Cardiac Catheterization (Heart Cath, Coronary Angiogram) and, if necessary, Coronary Angioplasty/Coronary Stenting
Technique:
This nonsurgical procedure is performed under X-ray guidance in the cardiac catheterization laboratory. You will be given a mild sedative, but will remain awake throughout the procedure. This will enable you to cooperate nicely during the study by being clear minded enough to take deep breaths as needed in order to attain the highest quality imaging of the coronary arteries. Dr. Scuderi will closely monitor your anxiety level and provide you with the least amount of anxiolytic medication necessary to take the edge off of nervousness without causing you to be overly drowsy.

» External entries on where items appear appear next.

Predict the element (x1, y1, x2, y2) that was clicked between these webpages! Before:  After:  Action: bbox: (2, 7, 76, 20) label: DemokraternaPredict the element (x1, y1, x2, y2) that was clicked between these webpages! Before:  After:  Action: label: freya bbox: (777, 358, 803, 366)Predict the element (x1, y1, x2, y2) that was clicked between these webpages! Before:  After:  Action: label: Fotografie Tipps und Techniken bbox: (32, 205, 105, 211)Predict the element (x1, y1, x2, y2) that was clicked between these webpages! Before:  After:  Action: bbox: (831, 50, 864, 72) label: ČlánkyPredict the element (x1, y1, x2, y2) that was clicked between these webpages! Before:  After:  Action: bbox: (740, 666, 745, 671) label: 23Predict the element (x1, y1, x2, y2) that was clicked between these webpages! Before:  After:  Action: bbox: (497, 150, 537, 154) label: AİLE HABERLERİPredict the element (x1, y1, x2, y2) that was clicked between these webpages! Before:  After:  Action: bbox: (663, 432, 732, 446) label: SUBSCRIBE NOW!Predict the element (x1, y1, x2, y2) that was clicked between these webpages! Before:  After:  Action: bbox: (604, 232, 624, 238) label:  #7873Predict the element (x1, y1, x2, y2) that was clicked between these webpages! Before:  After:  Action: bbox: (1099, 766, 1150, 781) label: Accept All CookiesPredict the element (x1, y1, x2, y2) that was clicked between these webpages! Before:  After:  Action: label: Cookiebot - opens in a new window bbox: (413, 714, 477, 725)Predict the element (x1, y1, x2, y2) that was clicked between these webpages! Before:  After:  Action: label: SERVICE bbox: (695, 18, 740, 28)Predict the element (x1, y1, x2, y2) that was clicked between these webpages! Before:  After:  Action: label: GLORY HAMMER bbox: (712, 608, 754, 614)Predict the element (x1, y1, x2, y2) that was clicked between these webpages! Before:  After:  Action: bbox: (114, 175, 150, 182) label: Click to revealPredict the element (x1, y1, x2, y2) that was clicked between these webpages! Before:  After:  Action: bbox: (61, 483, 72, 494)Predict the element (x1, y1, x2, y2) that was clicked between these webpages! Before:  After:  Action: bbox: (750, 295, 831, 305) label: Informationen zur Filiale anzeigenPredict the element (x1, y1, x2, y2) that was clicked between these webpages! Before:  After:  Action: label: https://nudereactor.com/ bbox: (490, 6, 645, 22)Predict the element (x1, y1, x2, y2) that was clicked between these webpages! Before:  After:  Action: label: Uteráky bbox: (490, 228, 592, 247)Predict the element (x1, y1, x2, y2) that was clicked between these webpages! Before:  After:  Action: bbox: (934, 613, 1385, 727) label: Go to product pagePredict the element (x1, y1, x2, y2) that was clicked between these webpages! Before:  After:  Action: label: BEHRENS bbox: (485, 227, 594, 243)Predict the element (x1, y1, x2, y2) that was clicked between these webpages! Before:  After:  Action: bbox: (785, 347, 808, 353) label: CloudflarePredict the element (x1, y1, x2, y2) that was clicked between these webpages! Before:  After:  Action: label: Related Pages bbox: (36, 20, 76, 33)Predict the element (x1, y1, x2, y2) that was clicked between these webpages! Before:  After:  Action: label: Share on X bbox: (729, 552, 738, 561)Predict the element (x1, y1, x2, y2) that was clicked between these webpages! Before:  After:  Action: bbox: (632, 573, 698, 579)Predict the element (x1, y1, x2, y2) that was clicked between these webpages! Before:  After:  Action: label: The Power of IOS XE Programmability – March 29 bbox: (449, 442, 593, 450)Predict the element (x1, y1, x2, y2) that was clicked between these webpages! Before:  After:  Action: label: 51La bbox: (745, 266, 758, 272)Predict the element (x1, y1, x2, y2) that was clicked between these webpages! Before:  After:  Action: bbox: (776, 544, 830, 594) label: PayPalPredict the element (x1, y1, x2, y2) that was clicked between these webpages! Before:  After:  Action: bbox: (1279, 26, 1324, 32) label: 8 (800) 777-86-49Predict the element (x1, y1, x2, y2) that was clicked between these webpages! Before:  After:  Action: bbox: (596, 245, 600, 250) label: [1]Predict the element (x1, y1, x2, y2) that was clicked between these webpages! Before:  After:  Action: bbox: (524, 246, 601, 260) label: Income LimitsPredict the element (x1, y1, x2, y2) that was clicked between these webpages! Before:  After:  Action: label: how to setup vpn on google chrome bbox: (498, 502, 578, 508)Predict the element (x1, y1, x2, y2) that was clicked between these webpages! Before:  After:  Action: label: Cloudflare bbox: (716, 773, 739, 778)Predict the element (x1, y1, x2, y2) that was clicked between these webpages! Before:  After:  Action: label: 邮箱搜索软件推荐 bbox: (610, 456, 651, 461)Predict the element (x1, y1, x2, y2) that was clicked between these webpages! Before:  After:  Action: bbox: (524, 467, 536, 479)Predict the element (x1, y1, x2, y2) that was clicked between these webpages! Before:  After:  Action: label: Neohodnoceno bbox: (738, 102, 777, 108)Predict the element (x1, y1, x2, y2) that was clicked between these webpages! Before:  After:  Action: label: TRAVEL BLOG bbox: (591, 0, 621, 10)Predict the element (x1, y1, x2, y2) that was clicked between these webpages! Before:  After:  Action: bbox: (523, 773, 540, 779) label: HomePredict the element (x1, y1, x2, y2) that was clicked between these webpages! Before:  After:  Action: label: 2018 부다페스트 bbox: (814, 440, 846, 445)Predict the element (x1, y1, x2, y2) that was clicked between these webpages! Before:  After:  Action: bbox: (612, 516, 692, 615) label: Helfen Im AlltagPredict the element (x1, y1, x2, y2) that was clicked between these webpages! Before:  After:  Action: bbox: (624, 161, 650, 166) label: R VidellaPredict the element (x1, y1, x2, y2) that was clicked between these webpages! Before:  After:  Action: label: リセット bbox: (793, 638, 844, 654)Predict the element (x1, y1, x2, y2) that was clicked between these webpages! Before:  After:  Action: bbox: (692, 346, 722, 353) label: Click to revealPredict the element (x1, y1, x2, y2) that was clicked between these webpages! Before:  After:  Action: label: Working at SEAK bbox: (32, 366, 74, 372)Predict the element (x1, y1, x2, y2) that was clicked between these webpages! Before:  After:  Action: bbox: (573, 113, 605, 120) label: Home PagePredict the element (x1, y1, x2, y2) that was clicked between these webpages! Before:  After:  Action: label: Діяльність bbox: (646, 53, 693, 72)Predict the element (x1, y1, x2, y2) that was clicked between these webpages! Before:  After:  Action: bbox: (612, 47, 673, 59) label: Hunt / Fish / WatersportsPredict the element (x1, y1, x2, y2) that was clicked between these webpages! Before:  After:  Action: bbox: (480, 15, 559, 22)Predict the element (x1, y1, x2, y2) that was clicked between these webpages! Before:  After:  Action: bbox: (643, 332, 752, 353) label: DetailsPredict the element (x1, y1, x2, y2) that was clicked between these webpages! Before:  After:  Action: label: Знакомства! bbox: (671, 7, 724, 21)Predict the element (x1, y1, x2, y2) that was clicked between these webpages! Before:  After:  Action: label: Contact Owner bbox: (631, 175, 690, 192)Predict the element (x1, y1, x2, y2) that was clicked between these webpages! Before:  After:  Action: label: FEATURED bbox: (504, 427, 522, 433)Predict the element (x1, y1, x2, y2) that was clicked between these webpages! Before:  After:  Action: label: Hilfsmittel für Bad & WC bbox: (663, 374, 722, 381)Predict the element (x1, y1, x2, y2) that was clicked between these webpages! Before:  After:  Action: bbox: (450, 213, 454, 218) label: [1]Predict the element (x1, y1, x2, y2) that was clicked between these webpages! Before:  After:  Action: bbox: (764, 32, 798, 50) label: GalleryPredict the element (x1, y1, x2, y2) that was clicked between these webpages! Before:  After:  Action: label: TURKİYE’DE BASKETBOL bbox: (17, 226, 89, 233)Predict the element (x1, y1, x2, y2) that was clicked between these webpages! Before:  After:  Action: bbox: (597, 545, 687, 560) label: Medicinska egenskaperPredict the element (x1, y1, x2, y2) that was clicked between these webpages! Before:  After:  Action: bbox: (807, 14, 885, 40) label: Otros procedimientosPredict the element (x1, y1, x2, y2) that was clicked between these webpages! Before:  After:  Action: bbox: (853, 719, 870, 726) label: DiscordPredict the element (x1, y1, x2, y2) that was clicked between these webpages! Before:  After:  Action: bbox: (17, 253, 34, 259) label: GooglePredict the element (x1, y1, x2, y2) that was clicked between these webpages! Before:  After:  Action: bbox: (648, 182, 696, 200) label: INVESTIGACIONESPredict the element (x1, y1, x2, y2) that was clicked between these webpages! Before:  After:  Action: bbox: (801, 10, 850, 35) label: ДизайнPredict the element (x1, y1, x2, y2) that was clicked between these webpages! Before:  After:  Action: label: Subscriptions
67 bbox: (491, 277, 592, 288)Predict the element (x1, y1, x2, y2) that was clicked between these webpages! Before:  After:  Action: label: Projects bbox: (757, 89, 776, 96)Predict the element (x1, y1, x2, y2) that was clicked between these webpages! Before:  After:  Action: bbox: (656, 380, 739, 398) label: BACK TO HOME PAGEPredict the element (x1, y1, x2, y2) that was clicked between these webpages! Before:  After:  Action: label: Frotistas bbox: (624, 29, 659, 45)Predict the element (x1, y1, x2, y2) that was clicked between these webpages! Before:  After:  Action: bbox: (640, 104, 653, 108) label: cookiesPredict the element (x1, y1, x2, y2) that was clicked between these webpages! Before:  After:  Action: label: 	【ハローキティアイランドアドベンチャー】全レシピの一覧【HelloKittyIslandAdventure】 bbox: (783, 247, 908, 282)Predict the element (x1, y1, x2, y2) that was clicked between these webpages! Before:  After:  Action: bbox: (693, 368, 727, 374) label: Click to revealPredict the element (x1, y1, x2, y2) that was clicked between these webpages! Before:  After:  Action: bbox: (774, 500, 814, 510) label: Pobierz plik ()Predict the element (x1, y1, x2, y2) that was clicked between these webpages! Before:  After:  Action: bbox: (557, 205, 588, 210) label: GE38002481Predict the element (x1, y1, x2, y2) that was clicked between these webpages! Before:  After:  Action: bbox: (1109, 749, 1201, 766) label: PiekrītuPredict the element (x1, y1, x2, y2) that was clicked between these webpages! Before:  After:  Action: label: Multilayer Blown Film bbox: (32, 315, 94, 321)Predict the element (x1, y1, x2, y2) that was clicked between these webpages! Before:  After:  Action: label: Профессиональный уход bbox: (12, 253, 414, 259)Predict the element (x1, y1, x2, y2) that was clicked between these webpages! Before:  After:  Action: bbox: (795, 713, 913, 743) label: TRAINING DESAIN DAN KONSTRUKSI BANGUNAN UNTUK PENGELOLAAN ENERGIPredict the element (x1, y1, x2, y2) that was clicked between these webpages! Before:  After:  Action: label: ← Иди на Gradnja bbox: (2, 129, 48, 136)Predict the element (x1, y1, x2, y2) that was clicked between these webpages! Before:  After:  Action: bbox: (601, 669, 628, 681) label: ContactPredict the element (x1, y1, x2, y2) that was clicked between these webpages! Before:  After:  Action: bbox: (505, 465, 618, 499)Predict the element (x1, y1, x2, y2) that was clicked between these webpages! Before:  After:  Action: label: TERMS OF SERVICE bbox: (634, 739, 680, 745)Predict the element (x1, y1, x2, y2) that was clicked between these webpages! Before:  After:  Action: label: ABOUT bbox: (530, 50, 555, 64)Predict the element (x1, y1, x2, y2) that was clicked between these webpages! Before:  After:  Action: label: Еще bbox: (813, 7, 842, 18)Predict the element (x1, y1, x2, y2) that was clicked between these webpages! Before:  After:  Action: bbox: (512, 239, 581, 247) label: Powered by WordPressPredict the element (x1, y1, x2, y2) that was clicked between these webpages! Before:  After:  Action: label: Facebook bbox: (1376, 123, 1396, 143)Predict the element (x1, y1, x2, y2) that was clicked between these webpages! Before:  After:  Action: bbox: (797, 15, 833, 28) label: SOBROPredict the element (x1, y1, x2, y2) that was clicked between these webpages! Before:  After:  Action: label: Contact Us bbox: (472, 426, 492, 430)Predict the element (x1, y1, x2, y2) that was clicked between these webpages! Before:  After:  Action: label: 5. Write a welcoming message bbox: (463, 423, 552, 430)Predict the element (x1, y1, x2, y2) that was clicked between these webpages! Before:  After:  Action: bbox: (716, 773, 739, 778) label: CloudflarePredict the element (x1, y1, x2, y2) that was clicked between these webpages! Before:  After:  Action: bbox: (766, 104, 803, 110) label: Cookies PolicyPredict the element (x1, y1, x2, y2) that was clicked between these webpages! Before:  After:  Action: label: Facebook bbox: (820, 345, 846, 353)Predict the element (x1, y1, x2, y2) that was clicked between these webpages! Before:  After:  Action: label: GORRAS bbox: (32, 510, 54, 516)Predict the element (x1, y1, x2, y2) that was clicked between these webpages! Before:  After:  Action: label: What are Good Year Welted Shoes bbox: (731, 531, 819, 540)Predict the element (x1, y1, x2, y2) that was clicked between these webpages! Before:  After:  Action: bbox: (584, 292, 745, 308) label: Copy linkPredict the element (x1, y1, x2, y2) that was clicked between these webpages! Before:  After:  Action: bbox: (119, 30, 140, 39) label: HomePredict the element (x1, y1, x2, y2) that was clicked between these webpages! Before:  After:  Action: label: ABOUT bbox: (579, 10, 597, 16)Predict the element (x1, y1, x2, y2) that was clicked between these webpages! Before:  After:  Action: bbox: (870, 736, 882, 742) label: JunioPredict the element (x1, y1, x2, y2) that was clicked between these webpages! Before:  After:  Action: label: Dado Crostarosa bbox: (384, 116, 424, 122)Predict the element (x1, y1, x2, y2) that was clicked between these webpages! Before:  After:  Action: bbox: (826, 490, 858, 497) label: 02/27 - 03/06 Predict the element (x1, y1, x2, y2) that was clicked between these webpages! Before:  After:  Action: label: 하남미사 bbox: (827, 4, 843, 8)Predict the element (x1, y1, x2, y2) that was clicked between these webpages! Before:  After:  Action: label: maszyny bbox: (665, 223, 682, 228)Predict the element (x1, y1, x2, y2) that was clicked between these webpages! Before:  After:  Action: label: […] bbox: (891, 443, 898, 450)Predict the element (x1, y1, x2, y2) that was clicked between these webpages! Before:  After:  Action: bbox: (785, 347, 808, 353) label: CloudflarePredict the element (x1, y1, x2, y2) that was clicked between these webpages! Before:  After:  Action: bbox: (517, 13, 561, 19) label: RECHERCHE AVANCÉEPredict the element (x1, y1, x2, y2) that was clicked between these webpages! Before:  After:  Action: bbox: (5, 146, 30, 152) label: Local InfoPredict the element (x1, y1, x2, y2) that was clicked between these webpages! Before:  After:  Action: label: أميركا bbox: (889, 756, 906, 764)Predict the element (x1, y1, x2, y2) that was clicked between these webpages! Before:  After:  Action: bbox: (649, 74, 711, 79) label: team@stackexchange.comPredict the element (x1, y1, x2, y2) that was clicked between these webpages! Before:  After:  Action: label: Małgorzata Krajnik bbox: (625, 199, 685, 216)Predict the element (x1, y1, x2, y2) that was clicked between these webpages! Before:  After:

The right inguinal region will be anesthetized as a result of the local injection of lidocaine. This will ensure that the procedure is associated with no more discomfort than that which would be expected if a first-rate phlebotomist were to skillfully obtain a sample of blood with a very slight “poke” using the smallest needle available. A very small incision (the size of this underscore mark __) is made in the inguinal region. An intra-arterial sheath is placed in the right femoral artery. The sheath is similar to that which a nurse ordinarily places in one’s arm to give intravenous medications. A small amount of colorless, iodine-containing contrast material (dye) is injected through a catheter that allow Dr. Scuderi to clearly illuminate your coronary anatomy. Digital images are studies and stored. After several minutes, Dr. Scuderi will discuss the results of your angiogram with you and determine whether any intervention (angioplasty/stenting) is required in order to restore normal blood flow to a potentially vulnerable portion of your heart muscle by opening a blocked coronary artery if present. If a significant blockage is found, then Dr. Scuderi will place a very small guidewire across the narrowed portion of the coronary artery. A balloon dilatation catheter is advanced over the guidewire in a meticulous fashion. The balloon is precisely positioned within the area of blockage and inflated to recommended specifications. The balloon is removed and substituted with a stent-balloon catheter (laser-cut, stainless steel tube) wrapped around a balloon. Again, the second catheter is precisely positioned and the balloon is inflated. The deployed stent is expanded and circumferentially supports the arterial wall in order to provide the best possible result whereby complete blood flow is restored. If no significant blockage is found, then you will be able to leave the hospital approximately four hours later. If angioplasty/stenting is performed, then you will leave the hospital the following morning.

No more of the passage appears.